[Il papa rimette le sue speranze nel concilio]
Per queste occorrenze si confermò il papa
nell'opinione concetta che fosse utile per sé e per la corte il concilio, e
necessario il celebrarlo per difesa sua contra le preparazioni che vedeva farsi
e suspicava maggiori: e di questo ne diede segno l'allegrezza che mostrò il 24
agosto, avendo ricevuto lettere dall'imperatore, dove diceva d'acconsentire in
tutto e per tutto al concilio e che la dilazione usata da lui a decchiararsi
sino a quel tempo non era stata se non per tirar i prencipi di Germania: ora
che vedeva non poter far frutto d'avantaggio, lo pregava a continuar gl'ufficii
et opere per accelerare la celebrazione. La qual lettera, congregati tutti
gl'ambasciatori de' prencipi e la maggior parte de' cardinali, sí che fu come
un concistoro, mostrò a tutti, dicendo che era degna d'esser scritta in lettere
d'oro, aggiongendo che quel concilio sarebbe fruttuosissimo e che non era da
differire; che sarebbe stato cosí universal concilio, che la città di Trento
non ne sarebbe stata capace e che averebbe bisognato pensar di trasferirlo
altrove in luogo piú commodo per ampiezza di città e fertilità di regione. Fu
confermato dall'assistenza il raggionamento tenuto dal papa, se ben ad alcuno
parve che fosse pericoloso il nominar traslazione nel principio, quando ogni
minima sospizzione poteva apportar molto impedimento, overo almeno dilazione;
pensando anco altri che ciò non sarebbe stato discaro al papa e che per ciò
gettato avesse il motto, per aprir porta dove potesse entrare la difficoltà.
Essendo già non solo risoluto, ma fatto
noto a tutti che de' prelati tedeschi nissun sarebbe intervenuto al concilio;
dubitandosi anco, atteso il colloquio instituito, che [i] francesi averebbono
trattato tra loro soli, e che il concilio sarebbe composto di soli italiani e
spagnuoli, di questi non dovendo esser molto il numero, gl'italiani ancora
vennero in pensiero che pochi di loro dovessero esser a sufficienza, onde molti
s'adoperavano appresso il pontefice con ufficii e favori per esser
degl'eccettuati. Il papa, per il contrario, parlava chiaro: che era certificato
tutti gl'oltramontani venir con pensieri di sottopor il pontificato al
concilio; che questo era interesse commune d'Italia, che alle altre regioni era
preferita per la preminenza del pontificato, onde tutti dovevano andar per la
difesa; che egli non voleva essentarne alcuno, anzi levar tutte le speranze, e
dovessero certificarsene vedendo quanto egli era diligente in mandarvi legati;
imperoché, oltra Mantova e Seripando, vi aveva anco fatto andar Stanislao Osio,
cardinale varmiense. Il dí dopo publicata la lettera dell'imperatore, se ben
era dominica, chiamò congregazione generale di tutti i cardinali; trattò di
molti particolari concernenti il principio e progresso del concilio; in
speciale promise che averebbe sovvenuto tutti i prelati poveri, ma voleva che
vi andassero, e per ultimo termine non gli concedeva piú che 8 giorni. Mostrò
quanto il concilio fosse necessario, poiché ogni giorno la religione era
sbandita o posta in pericolo in qualche luogo.

_COMPITO INDICATO A_. Per favore, raccogli dai record qui sotto ogni riga che contiene la parola "section", tenendo conto di maiuscole e minuscole.

Dati di puntamento sui bersagli
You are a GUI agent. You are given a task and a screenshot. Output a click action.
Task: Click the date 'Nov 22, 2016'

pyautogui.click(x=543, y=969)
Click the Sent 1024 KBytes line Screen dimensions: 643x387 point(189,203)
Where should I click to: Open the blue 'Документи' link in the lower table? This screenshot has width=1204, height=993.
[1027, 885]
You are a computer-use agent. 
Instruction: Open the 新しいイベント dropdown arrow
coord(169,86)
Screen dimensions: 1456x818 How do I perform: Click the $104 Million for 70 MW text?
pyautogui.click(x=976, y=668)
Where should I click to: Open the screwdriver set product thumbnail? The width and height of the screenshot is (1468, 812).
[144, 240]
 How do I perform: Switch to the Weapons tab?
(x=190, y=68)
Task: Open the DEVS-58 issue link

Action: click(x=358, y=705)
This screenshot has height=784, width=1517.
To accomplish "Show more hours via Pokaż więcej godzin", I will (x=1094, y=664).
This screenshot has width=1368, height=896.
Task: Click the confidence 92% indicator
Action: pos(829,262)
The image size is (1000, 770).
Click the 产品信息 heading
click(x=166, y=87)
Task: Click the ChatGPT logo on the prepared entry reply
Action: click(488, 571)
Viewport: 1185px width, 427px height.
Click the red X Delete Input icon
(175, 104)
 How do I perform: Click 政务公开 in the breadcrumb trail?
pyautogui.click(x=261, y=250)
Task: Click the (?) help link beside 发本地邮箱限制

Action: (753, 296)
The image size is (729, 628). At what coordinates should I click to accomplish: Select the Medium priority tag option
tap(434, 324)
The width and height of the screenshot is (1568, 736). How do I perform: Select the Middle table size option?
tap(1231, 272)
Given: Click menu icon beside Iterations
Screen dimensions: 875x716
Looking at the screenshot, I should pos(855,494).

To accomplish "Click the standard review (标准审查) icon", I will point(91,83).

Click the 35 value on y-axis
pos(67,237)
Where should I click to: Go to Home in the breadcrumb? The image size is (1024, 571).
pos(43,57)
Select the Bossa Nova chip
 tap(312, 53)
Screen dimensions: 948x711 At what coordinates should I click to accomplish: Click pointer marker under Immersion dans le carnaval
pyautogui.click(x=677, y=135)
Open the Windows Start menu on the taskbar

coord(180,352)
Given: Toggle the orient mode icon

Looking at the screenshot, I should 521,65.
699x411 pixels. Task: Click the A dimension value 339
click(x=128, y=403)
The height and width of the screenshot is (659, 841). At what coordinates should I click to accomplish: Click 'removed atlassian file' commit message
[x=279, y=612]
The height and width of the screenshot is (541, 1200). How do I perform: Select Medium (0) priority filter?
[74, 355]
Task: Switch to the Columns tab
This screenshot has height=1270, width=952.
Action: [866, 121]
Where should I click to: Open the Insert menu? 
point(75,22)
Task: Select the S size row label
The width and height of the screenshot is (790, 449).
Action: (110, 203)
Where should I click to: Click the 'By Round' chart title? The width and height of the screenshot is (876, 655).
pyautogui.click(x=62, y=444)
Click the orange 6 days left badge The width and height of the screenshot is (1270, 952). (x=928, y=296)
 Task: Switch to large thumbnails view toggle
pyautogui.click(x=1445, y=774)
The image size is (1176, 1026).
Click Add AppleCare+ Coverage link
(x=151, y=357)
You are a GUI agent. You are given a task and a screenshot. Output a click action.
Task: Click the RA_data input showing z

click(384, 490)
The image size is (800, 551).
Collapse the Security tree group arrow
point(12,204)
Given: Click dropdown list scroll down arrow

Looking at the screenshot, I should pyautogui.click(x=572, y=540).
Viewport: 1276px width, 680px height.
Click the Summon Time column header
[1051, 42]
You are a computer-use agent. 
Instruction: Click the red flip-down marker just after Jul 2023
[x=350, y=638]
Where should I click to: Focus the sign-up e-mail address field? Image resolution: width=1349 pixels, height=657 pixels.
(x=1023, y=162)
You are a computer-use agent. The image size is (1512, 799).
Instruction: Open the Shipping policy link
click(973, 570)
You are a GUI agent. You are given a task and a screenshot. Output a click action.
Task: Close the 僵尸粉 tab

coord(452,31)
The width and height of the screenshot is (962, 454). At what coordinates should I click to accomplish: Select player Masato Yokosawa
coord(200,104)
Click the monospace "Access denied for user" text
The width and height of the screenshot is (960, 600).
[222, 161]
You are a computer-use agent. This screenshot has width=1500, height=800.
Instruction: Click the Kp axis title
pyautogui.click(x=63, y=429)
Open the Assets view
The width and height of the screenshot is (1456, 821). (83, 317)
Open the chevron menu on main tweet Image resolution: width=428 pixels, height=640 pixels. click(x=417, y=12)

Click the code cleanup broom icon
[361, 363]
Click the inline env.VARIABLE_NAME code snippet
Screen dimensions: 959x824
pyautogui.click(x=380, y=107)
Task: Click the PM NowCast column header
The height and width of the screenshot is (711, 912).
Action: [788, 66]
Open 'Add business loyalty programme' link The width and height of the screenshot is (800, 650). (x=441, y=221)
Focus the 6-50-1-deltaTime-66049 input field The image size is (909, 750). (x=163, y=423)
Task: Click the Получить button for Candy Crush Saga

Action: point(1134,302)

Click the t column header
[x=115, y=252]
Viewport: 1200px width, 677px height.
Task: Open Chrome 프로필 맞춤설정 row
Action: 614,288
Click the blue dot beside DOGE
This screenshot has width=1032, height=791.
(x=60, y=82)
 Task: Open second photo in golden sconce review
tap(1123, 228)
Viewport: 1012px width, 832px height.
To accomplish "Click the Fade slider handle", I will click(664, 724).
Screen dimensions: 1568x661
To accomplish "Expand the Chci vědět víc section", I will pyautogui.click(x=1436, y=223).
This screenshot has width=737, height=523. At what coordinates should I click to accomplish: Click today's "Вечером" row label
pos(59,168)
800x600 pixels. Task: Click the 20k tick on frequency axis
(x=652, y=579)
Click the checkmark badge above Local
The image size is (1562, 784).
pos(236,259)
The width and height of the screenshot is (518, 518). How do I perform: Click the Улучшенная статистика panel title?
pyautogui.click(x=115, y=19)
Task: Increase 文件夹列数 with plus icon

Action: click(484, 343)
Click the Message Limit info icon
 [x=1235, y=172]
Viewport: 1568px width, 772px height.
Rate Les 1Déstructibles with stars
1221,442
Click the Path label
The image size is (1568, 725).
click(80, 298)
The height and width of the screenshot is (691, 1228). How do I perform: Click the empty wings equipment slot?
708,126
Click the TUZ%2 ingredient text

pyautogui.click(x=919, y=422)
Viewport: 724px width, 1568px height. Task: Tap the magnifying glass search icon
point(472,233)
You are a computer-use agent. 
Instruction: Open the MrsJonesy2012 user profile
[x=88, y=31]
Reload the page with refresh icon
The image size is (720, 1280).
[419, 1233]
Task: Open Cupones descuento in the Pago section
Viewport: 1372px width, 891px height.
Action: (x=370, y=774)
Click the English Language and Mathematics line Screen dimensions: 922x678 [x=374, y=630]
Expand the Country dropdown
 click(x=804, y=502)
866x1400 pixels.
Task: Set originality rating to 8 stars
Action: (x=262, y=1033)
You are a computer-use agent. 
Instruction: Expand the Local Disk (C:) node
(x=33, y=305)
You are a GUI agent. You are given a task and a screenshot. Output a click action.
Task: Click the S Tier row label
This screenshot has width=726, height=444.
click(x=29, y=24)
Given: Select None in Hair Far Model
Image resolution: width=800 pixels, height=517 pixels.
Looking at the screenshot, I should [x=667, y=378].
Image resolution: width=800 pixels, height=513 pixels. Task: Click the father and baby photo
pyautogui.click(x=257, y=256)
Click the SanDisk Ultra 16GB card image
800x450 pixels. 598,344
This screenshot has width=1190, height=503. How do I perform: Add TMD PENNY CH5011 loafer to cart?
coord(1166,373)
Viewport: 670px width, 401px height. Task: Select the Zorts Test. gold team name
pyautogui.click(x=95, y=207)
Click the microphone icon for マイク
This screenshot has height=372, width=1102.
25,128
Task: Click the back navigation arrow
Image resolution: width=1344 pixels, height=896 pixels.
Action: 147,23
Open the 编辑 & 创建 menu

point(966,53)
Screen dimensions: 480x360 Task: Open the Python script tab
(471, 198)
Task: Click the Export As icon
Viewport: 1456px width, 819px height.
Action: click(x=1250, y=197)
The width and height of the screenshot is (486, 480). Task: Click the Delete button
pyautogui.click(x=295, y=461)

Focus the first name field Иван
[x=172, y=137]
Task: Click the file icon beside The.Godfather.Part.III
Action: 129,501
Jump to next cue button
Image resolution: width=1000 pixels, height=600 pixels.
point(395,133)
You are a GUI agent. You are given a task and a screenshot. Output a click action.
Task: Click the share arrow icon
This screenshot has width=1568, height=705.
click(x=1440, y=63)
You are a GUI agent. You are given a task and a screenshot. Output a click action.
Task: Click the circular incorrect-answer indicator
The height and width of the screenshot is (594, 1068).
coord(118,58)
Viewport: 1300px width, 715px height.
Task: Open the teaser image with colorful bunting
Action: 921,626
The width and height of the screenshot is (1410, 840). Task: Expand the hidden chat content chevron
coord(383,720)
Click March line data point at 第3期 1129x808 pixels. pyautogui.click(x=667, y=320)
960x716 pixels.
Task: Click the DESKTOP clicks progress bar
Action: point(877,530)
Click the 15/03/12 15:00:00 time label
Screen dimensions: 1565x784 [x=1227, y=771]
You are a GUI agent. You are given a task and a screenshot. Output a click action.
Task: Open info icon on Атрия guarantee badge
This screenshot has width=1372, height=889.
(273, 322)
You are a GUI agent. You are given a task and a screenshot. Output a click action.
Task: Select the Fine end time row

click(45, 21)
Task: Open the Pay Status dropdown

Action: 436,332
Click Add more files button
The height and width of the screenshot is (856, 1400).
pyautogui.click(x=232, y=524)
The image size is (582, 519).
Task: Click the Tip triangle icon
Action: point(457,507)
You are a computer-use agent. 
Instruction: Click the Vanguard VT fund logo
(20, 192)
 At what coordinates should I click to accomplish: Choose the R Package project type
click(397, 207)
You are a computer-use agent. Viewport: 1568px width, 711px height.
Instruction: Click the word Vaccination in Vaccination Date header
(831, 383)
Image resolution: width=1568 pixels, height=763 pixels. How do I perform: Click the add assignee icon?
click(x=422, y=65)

_COMPITO INDICATO B_. Nel brano sul concilio, quanti giorni al massimo il papa concedeva ai prelati per andare al concilio?

_RISPOSTA COMPLETA A_.
To accomplish "Expand the Chci vědět víc section", I will pyautogui.click(x=1436, y=223).
Task: Open Cupones descuento in the Pago section

_RISPOSTA COMPLETA B_. Non più di 8 giorni.